How to Prompt Newer AI Models in 2026

A clipboard titled “SUCCESS” with a checklist of four green checkmarks and a large stamped approval checkmark, with a rubber stamp hovering above on a soft blue-green gradient background.

A lot of people think AI models like GPT-5.5 and Claude Opus 4.7 aren’t getting any smarter, or that they’re getting dumber. The actual issue is almost always how they’re being prompted. To prompt newer AI models well, define the desired outcome with clear success criteria, then let the model figure out the path. The old approach of walking the model through every step now actively hurts performance, because frontier models follow instructions more literally and need less procedural hand-holding. The shift is from recipe-writing to contract-writing.

At TJ Digital, where we run these models across content production for roughly 40 clients, we’ve spent the last year rebuilding our entire prompt stack around this idea. The performance gap between an old prompt and a new one on the same model is bigger than most people realize. If you’re still using prompts you wrote a year or two ago, you’re probably hamstringing the new generation of models. All the legacy scaffolding you added to coax behavior out of GPT-4 or Claude 3 is now constraining frontier models that would have done the work better on their own.

Why Old Prompts Make Newer Models Look Worse

Talking to a more capable model is not dissimilar to talking to a more capable person. When I go back and look at the prompt templates I wrote two years ago, they’re painfully specific. I was giving the model exact steps to take and almost deterministic guidelines to follow, because I couldn’t trust the older models to make judgment calls. If I run those same prompts on today’s models, the results are marginally better, but the model is mostly just following the old process instead of using its actual capabilities.

The current public guidance from both OpenAI and Anthropic confirms this directly.
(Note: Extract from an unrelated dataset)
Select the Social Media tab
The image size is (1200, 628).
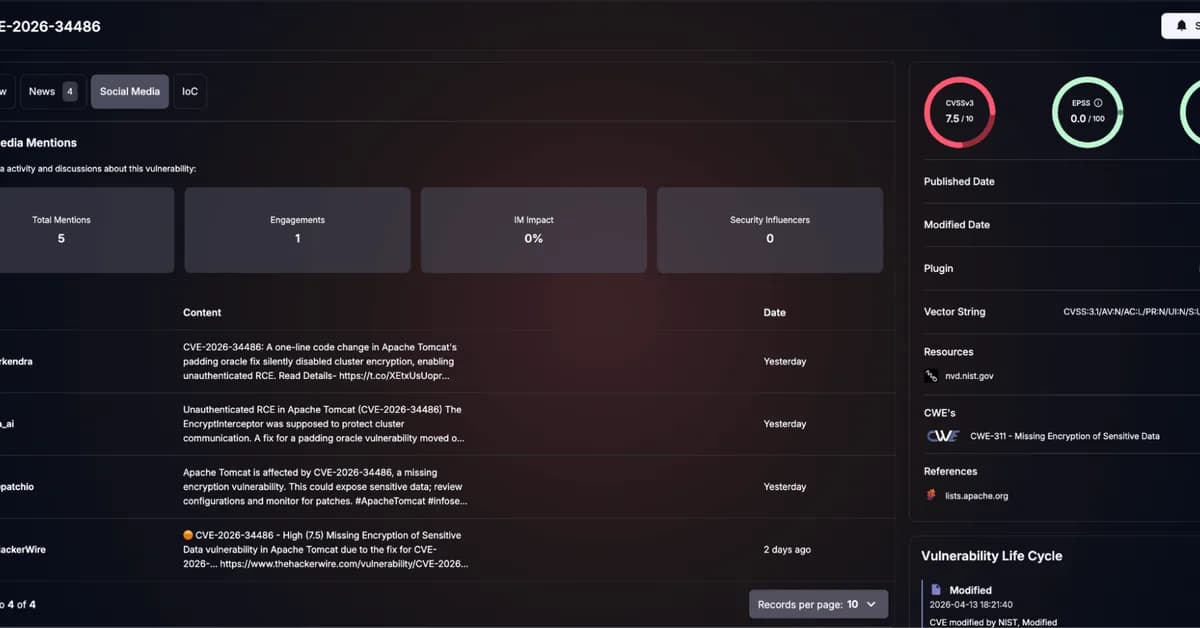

OpenAI’s GPT-5.5 documentation says shorter, outcome-first prompts usually work better than process-heavy prompt stacks, and warns that legacy prompts add noise, constrain exploration, and make answers feel mechanical. Anthropic’s latest Claude guidance makes the same point and adds an important detail: newer Claude models follow instructions more literally, so old prompt baggage is more likely to be obeyed exactly rather than gently ignored.

OpenAI’s GPT-5 launch data made this concrete. GPT-5 reached 74.9% on SWE-bench Verified versus o3’s 69.1%, while using 22% fewer output tokens and 45% fewer tool calls. OpenAI explicitly noted that GPT-5 was run with a short prompt emphasizing thorough verification, and that the same prompt did not improve o3.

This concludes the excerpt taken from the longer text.